VIENNA, AUSTRIA
Joint FAO/IAEA Division of Nuclear Techniques in Food and Agriculutre
SEIBERSDORF, AUSTRIA
FAO/IAEA Agriculture and Biotechnology Laboratory

How similar are plant telomeres?
--Weck, E and Grasso, G

The comparison of cereal species through RFLP hybridizations has shown a surprising amount of colinearity among the related genomes. Some molecular tools are more useful for intergenomic comparisons than others. RFLPs are generally more useful, probably due to the preservation of large regions of sequence within genes and structural elements of similar function. RAPDs, and perhaps PCR markers in general, may not be as useful, sampling a much smaller region of the genome which varies enough to alter reaction products under the exacting conditions of PCR.

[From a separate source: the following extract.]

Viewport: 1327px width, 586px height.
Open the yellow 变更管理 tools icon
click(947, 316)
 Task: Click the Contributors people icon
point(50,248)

The PCR comparison of common structural elements, such as telomeres, should be useful for intragenomic comparisons. The use of PCR technology offers laboratories working on under-investigated species the opportunity to examine these relationships with currently available microsatellite-like telomere sequences.

We have used a telomere specific primer (Richards and Ausubel, Cell 53:127-36, 1988) which points toward the centromere and a maize subtelomere derived primer to compare maize and rice with a number of other species that are important in developing countries: baselle (Basella spp., African spinach); tef, of great importance in southern Ethiopia; banana, important in tropical countries; and date palm, which is of special agricultural importance in northwest Africa.

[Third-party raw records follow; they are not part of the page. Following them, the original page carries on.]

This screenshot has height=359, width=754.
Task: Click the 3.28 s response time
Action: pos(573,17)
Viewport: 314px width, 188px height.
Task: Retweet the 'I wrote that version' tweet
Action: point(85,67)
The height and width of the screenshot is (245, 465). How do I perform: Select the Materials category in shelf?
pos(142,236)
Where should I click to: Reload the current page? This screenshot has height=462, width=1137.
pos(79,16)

The telomere specific primer produced a smear background in all species examined along with a number of distinctive bands for most species (Fig. 1). The maize subtelomere-derived primer produced distinctive band patterns in most species examined. This suggests that primers derived from gross structural features of chromosomes may be generally useful for species comparisons. It will be interesting to examine the sequences of subtelomeres from other plant species. Comments to: [email protected]

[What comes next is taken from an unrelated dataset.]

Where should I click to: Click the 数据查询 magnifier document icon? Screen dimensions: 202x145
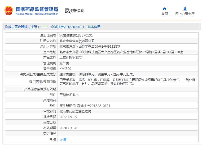pyautogui.click(x=67, y=11)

Figure 1. Telomere primer, CCCTAAACCCTAAACCCTAAACCCTA, top, and maize subtelomere primer GAAATTGAGTCTCCCAACCATATC, bottom. L to R, marker (1 kb ladder, GIBCO-BRL), date palm, tef 37, tef KM, baselle (Congo flowering), baselle (Sri Lanka) , rice (IR43), banana (Burro Cemsa), banana (Burro Criollo), maize (Stock center- 909B), maize (325C), and maize (M141); 58 C annealing temperature.